═════ Recorded data ═════

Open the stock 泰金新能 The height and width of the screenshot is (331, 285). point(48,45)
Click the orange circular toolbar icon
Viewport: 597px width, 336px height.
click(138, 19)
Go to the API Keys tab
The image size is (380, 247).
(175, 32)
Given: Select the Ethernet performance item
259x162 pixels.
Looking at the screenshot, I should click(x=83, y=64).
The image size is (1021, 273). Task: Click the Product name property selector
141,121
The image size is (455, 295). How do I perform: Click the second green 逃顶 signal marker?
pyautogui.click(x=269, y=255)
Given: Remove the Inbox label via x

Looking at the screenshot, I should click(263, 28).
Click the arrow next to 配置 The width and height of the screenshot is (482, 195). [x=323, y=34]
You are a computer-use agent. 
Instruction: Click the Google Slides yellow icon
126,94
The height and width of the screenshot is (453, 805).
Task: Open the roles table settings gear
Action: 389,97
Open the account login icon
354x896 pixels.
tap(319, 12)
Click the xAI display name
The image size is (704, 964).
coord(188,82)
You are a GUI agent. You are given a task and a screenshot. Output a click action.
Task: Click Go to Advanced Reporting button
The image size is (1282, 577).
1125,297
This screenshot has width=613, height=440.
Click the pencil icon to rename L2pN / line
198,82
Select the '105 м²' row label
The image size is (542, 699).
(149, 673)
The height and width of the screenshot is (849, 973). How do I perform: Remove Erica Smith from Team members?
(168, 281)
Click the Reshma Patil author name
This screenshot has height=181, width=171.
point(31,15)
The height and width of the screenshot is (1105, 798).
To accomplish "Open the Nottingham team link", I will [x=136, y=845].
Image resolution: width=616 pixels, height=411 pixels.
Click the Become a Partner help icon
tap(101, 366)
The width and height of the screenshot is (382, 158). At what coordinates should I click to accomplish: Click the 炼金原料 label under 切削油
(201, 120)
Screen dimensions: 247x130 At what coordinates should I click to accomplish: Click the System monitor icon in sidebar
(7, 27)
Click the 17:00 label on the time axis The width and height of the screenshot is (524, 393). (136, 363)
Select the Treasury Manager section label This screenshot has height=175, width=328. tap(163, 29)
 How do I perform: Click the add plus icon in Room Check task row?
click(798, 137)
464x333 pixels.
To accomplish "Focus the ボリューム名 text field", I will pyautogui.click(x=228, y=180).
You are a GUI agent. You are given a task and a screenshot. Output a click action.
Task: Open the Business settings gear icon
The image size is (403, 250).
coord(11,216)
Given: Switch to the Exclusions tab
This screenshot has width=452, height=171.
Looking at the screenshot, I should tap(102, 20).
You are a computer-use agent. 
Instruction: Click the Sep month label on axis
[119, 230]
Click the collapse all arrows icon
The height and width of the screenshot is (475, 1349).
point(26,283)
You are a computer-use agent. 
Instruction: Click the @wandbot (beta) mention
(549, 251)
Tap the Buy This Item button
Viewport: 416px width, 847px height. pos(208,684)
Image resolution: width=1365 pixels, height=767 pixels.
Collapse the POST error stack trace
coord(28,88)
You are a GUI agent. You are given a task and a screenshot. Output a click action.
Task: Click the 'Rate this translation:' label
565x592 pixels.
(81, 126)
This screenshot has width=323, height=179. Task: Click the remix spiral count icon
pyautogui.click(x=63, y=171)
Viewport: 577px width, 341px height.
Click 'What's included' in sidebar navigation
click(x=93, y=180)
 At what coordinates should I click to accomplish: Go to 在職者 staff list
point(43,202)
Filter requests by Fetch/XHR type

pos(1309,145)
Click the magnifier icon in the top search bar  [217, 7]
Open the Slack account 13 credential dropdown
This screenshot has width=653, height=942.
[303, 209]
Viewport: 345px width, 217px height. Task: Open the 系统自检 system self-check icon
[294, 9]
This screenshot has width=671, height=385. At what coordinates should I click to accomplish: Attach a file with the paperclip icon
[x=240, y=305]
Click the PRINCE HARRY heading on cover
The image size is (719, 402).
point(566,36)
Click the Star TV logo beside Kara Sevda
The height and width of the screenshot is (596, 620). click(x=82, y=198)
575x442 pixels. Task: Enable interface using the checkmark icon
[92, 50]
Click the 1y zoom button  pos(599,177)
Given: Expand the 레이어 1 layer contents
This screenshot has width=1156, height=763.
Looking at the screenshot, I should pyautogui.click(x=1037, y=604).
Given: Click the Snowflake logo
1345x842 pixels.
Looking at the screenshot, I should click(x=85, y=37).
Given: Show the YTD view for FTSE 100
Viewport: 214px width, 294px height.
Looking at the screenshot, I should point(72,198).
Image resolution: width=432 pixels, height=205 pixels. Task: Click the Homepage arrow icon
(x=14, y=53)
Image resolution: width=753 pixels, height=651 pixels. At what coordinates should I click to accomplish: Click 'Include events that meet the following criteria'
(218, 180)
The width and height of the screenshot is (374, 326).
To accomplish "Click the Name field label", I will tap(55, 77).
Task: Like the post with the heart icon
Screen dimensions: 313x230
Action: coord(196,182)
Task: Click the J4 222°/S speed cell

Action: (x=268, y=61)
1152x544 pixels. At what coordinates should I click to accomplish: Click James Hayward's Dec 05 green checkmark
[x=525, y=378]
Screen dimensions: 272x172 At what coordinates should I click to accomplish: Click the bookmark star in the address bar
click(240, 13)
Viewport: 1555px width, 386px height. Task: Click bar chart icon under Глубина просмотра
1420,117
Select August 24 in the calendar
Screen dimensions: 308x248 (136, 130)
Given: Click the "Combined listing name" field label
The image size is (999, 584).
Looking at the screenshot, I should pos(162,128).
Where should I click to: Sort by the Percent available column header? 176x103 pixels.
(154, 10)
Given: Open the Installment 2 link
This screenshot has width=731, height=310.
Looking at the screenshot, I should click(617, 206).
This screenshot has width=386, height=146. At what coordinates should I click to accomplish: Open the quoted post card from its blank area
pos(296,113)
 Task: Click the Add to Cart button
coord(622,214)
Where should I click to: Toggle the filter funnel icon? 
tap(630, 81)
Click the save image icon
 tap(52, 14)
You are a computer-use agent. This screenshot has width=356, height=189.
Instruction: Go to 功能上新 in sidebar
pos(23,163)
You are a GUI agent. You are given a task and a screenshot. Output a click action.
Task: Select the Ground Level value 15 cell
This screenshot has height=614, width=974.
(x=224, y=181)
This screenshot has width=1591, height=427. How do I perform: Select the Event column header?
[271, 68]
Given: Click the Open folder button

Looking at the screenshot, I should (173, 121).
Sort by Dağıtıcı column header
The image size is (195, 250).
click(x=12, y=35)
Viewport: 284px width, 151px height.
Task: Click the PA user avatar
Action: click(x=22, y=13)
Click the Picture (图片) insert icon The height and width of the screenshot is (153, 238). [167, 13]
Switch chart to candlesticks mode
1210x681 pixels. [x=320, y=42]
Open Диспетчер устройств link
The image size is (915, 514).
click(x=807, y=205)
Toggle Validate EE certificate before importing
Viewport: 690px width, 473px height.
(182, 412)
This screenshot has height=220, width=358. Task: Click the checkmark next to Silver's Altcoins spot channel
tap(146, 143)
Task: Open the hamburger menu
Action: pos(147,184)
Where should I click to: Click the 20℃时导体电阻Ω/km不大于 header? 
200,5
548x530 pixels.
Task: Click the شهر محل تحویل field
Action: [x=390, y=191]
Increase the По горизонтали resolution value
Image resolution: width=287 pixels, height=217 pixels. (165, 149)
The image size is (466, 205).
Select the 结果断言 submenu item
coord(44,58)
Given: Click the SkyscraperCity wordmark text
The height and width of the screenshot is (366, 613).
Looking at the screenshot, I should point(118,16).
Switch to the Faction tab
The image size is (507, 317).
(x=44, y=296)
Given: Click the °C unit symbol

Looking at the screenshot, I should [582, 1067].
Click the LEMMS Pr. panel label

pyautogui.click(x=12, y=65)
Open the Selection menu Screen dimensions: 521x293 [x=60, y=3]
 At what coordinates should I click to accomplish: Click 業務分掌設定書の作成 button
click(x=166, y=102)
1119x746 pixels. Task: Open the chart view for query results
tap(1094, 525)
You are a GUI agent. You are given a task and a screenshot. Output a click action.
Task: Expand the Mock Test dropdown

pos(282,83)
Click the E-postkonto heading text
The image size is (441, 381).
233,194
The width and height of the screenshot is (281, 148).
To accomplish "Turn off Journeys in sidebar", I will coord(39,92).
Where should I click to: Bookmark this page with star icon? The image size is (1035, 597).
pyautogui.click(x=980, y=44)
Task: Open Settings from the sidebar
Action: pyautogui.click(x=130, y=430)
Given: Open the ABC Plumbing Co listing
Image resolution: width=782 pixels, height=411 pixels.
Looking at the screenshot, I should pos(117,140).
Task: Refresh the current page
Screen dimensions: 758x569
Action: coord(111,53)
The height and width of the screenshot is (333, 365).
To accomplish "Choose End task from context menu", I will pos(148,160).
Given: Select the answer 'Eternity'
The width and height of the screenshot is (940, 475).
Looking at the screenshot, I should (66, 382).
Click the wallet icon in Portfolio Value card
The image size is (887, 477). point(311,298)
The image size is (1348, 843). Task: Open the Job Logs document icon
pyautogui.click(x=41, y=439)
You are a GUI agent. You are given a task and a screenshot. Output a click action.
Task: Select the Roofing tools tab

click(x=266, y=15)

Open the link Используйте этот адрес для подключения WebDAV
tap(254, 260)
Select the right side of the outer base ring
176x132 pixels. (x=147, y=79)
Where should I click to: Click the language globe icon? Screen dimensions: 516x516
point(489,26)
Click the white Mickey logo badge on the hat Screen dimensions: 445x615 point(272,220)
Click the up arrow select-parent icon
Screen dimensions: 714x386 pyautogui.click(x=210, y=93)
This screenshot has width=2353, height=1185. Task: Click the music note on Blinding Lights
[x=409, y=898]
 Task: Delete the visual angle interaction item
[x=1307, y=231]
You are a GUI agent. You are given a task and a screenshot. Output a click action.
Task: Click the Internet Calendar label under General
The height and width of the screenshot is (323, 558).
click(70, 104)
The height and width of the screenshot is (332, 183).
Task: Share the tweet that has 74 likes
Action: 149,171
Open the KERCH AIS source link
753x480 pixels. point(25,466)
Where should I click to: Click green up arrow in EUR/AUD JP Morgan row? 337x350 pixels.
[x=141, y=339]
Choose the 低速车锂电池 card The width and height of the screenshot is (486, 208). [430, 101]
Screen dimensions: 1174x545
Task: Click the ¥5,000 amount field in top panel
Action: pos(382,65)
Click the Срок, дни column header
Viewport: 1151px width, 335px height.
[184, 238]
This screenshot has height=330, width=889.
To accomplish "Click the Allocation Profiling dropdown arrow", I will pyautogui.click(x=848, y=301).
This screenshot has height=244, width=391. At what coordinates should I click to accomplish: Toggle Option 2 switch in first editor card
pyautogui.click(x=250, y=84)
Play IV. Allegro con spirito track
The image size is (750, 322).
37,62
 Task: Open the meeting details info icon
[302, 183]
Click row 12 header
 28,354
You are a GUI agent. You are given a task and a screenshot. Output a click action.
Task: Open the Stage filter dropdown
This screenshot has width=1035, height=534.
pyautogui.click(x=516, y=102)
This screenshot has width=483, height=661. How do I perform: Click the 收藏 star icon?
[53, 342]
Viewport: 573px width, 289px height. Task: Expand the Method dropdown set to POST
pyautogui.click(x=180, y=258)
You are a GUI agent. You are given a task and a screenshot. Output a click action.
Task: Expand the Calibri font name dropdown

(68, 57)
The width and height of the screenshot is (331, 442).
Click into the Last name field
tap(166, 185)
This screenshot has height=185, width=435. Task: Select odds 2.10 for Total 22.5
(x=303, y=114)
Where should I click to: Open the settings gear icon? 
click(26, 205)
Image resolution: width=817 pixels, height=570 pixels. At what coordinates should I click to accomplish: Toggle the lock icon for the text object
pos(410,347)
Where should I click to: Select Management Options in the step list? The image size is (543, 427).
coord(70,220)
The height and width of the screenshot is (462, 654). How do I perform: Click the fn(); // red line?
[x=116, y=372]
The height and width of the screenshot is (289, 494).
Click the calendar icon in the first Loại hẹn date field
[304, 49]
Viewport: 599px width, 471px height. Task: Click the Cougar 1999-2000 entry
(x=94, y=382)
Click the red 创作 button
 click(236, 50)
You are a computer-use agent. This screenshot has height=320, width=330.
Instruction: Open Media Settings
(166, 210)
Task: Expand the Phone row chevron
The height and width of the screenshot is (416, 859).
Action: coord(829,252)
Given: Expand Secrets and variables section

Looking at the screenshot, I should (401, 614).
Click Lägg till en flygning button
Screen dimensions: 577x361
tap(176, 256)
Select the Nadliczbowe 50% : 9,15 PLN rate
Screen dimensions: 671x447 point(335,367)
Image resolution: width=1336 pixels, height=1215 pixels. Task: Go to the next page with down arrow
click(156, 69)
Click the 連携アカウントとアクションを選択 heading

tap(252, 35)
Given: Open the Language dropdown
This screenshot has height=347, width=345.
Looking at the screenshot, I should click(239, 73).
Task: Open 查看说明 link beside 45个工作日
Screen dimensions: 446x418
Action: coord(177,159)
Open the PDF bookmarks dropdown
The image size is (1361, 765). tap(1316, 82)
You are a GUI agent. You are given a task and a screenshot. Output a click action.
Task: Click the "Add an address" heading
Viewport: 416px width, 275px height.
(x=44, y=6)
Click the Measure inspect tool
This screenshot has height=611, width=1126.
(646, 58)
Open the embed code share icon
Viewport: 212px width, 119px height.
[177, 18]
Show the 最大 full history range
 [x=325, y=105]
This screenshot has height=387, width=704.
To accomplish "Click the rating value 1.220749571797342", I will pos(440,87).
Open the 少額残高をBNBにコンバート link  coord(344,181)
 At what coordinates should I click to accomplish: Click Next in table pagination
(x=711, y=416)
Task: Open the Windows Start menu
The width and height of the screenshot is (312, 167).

═════

● **Your instructions**
Please copy out the entries above, from the line with "Click the magnifier" up to and including the line with "Action: coord(196,182)", keeping each line identical to the original.

● **The reply**
Click the magnifier icon in the top search bar  [217, 7]
Open the Slack account 13 credential dropdown
This screenshot has width=653, height=942.
[303, 209]
Viewport: 345px width, 217px height. Task: Open the 系统自检 system self-check icon
[294, 9]
This screenshot has width=671, height=385. At what coordinates should I click to accomplish: Attach a file with the paperclip icon
[x=240, y=305]
Click the PRINCE HARRY heading on cover
The image size is (719, 402).
point(566,36)
Click the Star TV logo beside Kara Sevda
The height and width of the screenshot is (596, 620). click(x=82, y=198)
575x442 pixels. Task: Enable interface using the checkmark icon
[92, 50]
Click the 1y zoom button  pos(599,177)
Given: Expand the 레이어 1 layer contents
This screenshot has width=1156, height=763.
Looking at the screenshot, I should pyautogui.click(x=1037, y=604).
Given: Click the Snowflake logo
1345x842 pixels.
Looking at the screenshot, I should click(x=85, y=37).
Given: Show the YTD view for FTSE 100
Viewport: 214px width, 294px height.
Looking at the screenshot, I should point(72,198).
Image resolution: width=432 pixels, height=205 pixels. Task: Click the Homepage arrow icon
(x=14, y=53)
Image resolution: width=753 pixels, height=651 pixels. At what coordinates should I click to accomplish: Click 'Include events that meet the following criteria'
(218, 180)
The width and height of the screenshot is (374, 326).
To accomplish "Click the Name field label", I will tap(55, 77).
Task: Like the post with the heart icon
Screen dimensions: 313x230
Action: coord(196,182)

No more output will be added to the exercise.